Chinese buyer's appetite for US property may hit European deals
Reports claim some mainland investors making eleventh-hour pullouts from London deals

With or without an interest rate rise by the United States Federal Reserve, Chinese love for US real estate is only going to grow. But will that come at the cost of a retreat in their appetite for European properties?
Europe's real estate in the past two years has attracted strong investment from across the world, including North America, due to the quantitative easing monetary policy and a weaker currency.
But data from global property consultancy CBRE showed Chinese investment into US commercial real estate totalled US$3.7 billion in the first half, more than 1.5 times that of total annual flows in 2014, while there was a slight decline in their investment into British commercial real estate over the period, although London continued to be among the most preferred destinations for Chinese investors.
During the first half, Chinese investment in overseas commercial properties grew 46 per cent to US$6.6 billion, accounting for more than a third of total Asian-sourced capital flows over the period, CBRE said.

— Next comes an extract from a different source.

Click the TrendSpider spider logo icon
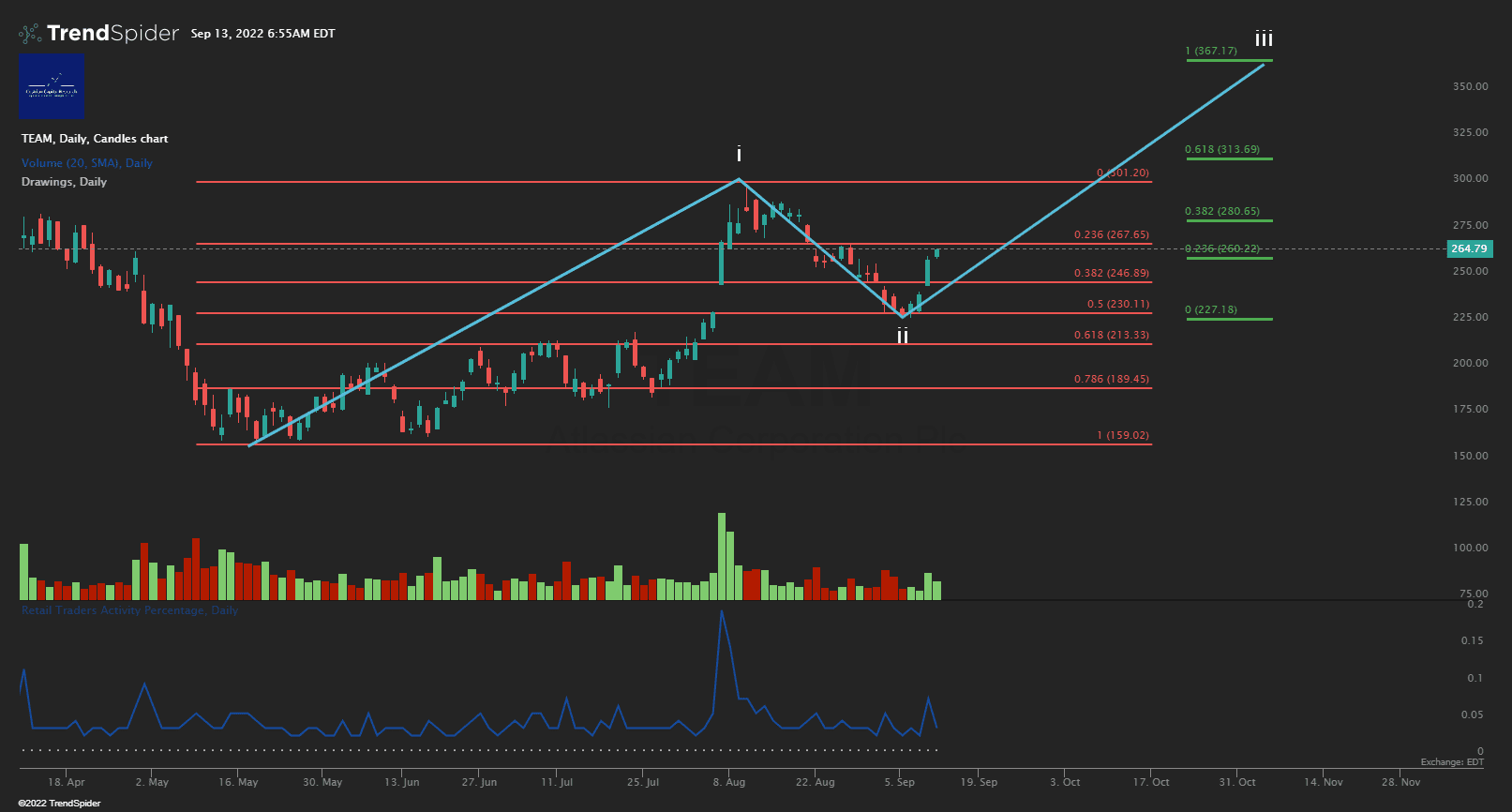Screen dimensions: 1512x812 coord(30,34)
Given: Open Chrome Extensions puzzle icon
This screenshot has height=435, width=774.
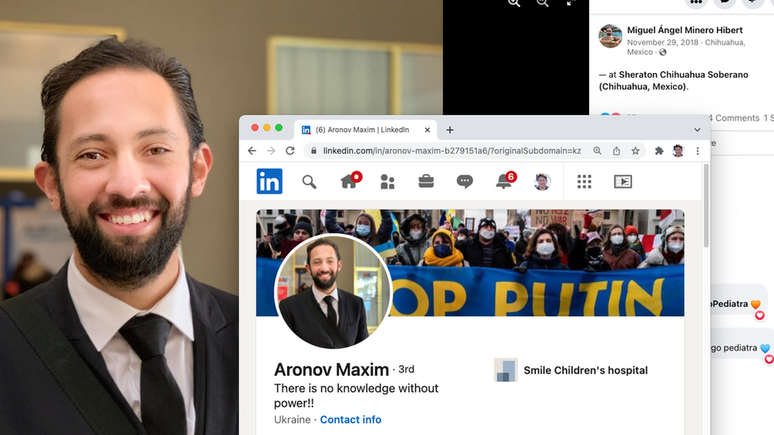Looking at the screenshot, I should tap(659, 151).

A sudden government-induced depreciation in domestic yuan currency in August and the mainland stock market tumble that rippled across the world since mid-June have quickened outbound investment, despite Chinese authorities efforts to tighten capital controls.
David Blumenfeld, a partner at global law firm Paul Hastings, said while he saw more and more active investment from Hong Kong and mainland China into the US real estate market, he was not seeing investors liquidating their investment in Europe.
But there are some worrying signs in the latest reports about some mainland investors withdrawing at the last minute from acquisitions in London.